◆ RECORDS SHOWN ◆
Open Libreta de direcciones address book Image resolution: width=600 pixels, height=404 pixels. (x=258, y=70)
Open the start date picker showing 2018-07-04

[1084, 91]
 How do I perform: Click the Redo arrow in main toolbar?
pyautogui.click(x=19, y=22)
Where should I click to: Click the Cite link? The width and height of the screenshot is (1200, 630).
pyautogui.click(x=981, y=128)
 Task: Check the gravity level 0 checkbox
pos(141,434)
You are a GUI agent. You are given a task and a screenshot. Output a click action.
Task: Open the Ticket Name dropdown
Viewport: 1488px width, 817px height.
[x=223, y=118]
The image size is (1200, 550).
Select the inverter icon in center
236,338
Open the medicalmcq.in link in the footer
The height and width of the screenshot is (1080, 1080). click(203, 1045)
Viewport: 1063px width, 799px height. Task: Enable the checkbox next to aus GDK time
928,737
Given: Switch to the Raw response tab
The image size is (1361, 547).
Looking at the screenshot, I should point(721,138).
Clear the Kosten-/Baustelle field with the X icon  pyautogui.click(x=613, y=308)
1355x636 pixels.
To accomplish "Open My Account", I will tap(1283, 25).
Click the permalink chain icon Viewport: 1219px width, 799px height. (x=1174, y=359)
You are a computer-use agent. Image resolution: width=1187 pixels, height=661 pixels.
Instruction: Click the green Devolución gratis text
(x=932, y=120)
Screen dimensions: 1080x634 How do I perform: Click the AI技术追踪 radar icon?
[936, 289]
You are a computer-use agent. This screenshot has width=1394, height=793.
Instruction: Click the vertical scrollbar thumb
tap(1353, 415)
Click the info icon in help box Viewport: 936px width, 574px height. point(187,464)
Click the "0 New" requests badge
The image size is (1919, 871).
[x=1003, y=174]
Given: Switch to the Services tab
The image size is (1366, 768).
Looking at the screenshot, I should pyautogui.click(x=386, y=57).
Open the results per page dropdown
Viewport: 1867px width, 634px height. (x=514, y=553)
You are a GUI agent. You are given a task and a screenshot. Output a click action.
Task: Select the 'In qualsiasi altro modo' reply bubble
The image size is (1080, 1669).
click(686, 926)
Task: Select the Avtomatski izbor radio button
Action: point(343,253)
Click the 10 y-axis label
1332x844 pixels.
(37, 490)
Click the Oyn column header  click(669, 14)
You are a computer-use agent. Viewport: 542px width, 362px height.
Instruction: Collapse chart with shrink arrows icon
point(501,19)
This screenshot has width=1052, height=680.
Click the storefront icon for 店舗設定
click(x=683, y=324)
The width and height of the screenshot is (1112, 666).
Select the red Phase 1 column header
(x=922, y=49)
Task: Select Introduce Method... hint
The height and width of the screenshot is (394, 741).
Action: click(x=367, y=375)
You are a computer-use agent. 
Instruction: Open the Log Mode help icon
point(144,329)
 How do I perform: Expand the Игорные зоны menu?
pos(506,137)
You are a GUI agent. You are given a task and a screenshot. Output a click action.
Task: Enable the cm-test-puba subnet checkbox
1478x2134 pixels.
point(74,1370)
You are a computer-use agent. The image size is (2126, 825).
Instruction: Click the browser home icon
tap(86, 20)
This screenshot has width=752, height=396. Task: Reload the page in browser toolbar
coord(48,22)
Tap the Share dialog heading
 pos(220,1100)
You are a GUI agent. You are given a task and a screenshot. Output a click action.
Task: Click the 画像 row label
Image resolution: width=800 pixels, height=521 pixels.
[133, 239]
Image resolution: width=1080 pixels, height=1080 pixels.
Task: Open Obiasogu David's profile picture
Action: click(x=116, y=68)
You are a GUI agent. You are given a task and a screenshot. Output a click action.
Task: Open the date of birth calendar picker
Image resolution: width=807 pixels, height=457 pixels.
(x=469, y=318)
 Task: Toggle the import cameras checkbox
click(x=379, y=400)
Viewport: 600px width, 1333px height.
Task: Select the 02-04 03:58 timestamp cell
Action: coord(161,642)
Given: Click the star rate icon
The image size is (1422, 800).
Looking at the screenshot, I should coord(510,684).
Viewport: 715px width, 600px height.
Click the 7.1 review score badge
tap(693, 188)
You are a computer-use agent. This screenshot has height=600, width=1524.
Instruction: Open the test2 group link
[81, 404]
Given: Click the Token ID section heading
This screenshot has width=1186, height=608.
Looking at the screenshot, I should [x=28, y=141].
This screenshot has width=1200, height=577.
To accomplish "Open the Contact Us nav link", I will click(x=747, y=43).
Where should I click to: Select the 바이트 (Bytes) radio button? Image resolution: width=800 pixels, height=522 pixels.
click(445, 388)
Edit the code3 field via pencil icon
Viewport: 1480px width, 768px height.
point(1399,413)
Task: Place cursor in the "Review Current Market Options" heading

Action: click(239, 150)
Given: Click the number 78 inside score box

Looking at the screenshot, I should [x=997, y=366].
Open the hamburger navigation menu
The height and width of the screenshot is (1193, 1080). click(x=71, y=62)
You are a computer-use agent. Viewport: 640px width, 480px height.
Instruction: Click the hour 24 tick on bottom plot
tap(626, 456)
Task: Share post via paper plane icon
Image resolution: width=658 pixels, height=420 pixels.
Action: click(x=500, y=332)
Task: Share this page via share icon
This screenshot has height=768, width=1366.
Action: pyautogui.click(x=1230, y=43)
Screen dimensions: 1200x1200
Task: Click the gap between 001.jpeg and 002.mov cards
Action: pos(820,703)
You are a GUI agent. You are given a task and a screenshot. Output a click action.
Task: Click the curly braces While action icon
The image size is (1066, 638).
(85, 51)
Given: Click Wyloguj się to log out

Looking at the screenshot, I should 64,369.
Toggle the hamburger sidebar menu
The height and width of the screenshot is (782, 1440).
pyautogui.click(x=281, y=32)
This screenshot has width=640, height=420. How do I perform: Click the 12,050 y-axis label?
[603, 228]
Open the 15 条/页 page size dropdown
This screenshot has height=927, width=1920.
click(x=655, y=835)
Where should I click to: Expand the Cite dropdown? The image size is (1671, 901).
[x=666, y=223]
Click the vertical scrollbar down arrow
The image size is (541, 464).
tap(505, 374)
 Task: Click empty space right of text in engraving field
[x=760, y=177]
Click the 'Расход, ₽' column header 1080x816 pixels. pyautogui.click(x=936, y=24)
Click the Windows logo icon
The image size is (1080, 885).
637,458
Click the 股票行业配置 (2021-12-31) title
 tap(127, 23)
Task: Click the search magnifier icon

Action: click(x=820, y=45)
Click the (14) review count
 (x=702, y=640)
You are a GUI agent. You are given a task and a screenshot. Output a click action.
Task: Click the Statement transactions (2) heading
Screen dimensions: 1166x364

◆ WHAT IS EXPECTED ◆
Show all lines in the records above that hold "Switch".

◆ EXERCISE RESULT ◆
Given: Switch to the Raw response tab
Given: Switch to the Services tab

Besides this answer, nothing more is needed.